··· Task material

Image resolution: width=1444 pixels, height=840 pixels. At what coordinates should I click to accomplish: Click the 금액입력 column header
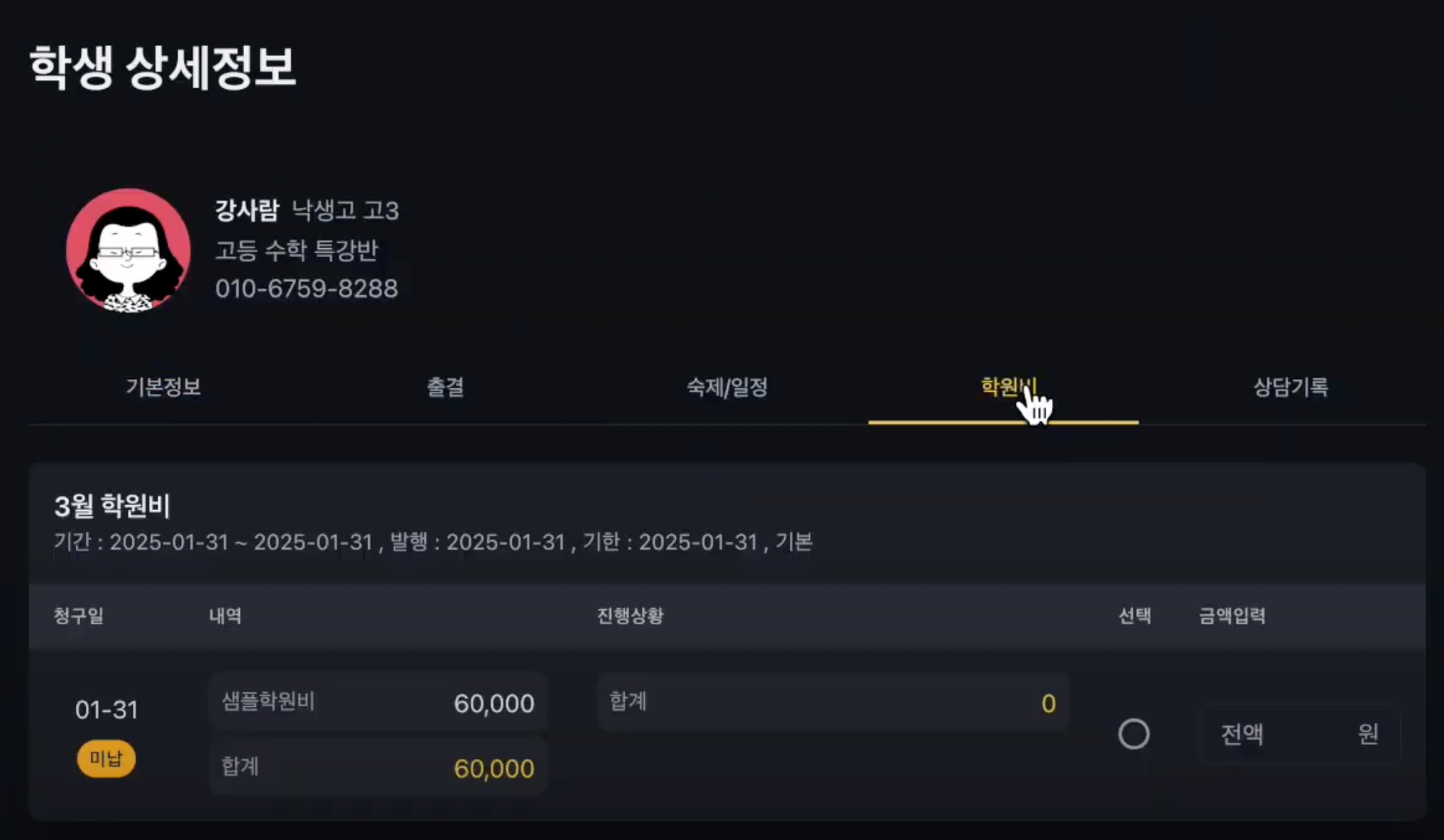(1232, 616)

······
··· Task material

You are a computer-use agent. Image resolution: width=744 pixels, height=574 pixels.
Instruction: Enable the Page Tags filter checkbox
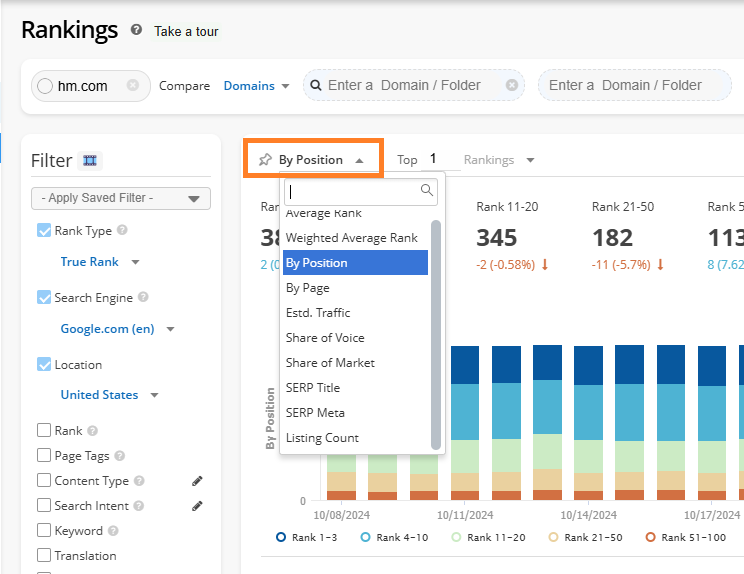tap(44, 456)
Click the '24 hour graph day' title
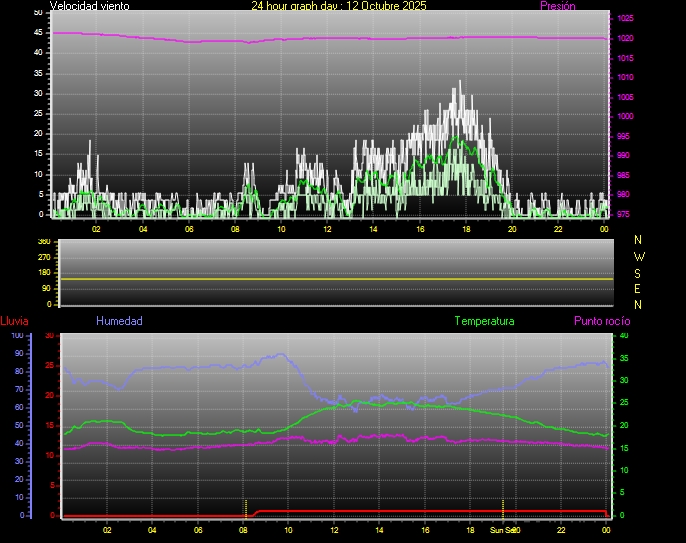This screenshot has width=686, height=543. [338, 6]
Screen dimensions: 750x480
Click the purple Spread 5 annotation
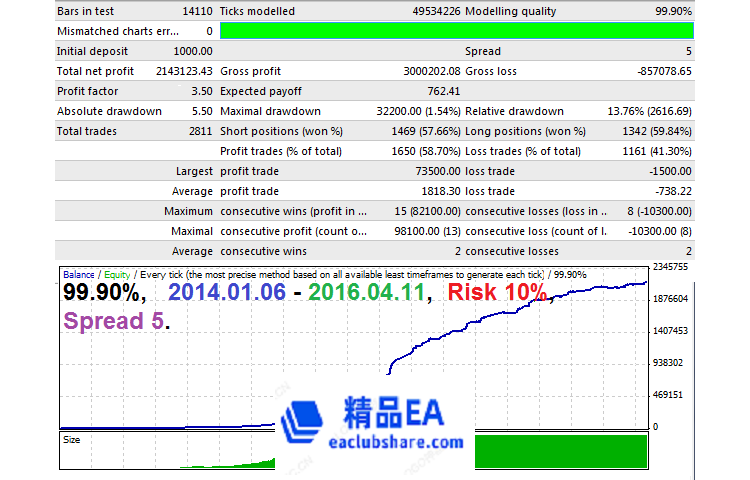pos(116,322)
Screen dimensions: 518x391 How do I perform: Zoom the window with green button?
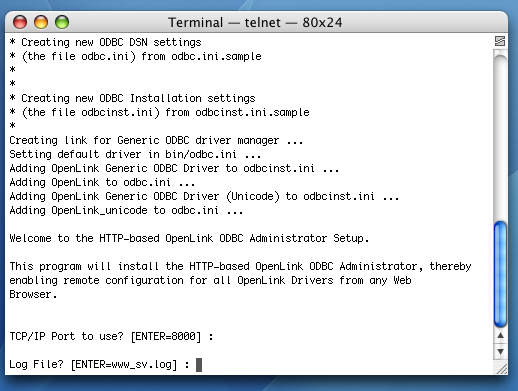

······
··· Task material

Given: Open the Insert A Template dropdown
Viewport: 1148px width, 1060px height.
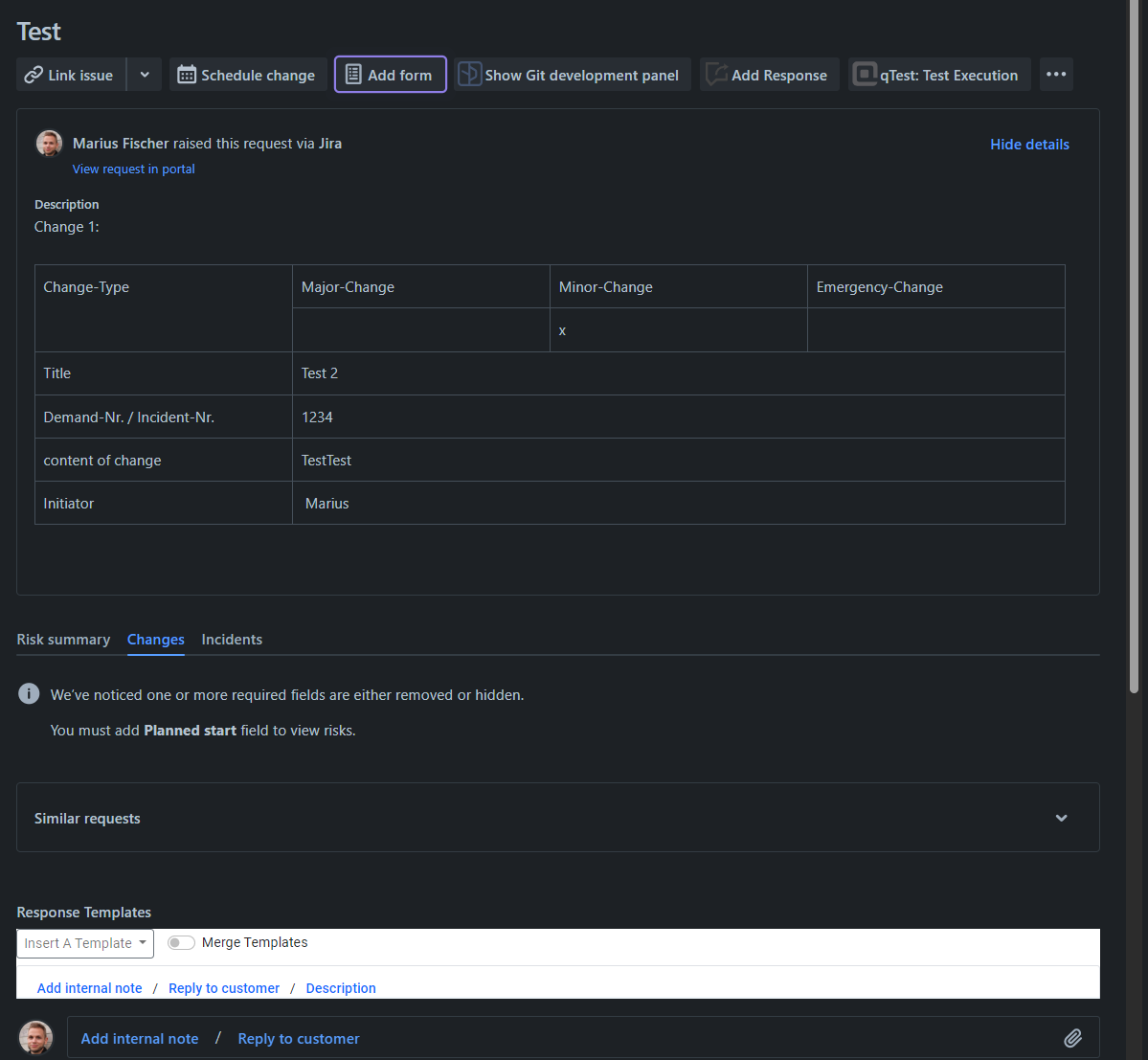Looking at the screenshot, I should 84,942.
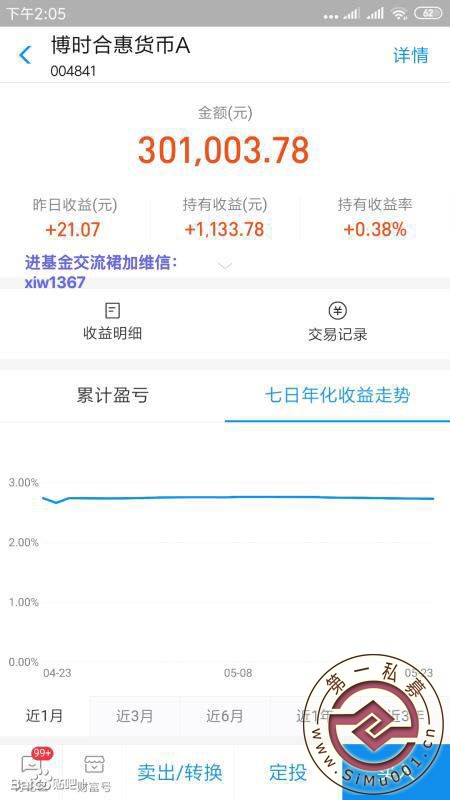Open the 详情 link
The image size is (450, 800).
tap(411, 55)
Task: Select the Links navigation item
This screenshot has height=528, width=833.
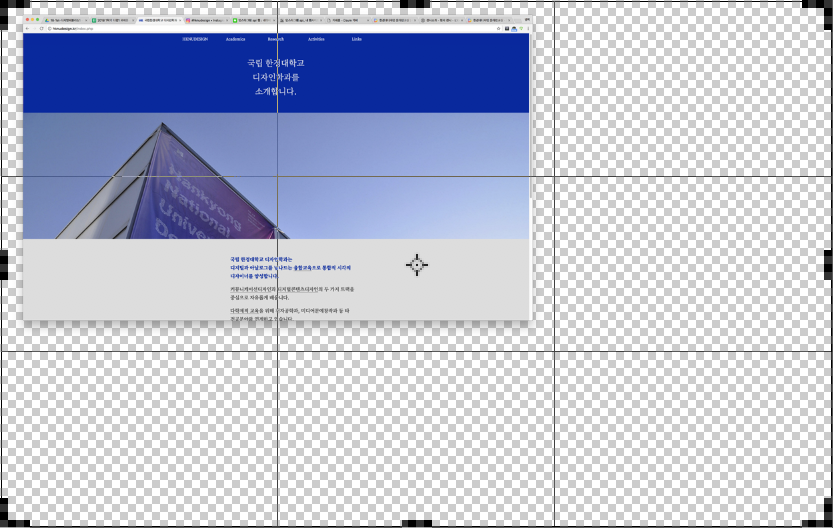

······

*What the task asks*
Show the lines of the entries that include the string "dimensions", copying each in full.

*Answer box*
Screen dimensions: 750x480
Screen dimensions: 518x391 How do I perform: Zoom the window with green button?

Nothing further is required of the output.